(Records from a collection)
- - - - - - -
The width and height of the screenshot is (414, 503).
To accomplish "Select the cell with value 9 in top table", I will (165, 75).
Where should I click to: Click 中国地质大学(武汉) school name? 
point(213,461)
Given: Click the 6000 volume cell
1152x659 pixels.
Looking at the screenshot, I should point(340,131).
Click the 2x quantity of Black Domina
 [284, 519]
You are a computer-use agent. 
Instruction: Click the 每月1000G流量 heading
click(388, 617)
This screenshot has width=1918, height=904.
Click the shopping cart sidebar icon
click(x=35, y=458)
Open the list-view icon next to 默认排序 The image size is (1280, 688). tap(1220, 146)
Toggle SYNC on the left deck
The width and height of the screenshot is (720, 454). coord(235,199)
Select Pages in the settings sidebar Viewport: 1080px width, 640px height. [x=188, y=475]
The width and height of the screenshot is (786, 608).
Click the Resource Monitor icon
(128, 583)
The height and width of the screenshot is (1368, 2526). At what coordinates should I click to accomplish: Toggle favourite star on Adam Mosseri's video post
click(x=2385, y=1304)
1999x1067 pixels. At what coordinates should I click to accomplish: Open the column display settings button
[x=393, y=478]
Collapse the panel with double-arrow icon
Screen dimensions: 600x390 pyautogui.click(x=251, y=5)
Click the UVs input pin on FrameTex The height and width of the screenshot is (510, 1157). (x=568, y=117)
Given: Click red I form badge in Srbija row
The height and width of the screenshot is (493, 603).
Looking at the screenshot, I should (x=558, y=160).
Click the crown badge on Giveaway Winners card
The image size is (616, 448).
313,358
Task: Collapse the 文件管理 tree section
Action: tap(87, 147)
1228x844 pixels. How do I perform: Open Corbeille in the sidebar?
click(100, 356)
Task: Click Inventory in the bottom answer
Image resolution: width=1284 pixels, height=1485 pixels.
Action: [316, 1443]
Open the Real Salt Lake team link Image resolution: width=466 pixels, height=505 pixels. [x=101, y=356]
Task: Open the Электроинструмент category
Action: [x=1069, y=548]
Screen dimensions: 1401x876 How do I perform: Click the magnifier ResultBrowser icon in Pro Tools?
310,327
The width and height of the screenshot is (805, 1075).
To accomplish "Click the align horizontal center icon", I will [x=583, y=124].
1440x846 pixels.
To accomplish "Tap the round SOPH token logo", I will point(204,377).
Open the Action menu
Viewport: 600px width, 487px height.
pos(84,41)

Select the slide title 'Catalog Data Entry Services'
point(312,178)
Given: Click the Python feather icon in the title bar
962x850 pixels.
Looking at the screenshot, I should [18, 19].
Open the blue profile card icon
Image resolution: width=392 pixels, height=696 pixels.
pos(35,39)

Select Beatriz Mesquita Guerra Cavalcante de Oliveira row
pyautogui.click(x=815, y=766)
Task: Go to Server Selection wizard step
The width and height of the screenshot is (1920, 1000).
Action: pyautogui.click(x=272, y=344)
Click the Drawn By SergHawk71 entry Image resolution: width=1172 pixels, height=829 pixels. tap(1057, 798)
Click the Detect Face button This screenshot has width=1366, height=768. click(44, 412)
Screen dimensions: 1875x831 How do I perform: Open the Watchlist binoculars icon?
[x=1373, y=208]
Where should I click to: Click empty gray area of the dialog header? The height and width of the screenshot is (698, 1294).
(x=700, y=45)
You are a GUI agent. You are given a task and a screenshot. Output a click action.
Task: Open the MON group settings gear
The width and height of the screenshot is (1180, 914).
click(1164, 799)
- - - - - - -
# TASK TO COMPLETE
Every line from the data above that contains "cell" must appear in the answer.

# RESULT BELOW
To accomplish "Select the cell with value 9 in top table", I will (165, 75).
Given: Click the 6000 volume cell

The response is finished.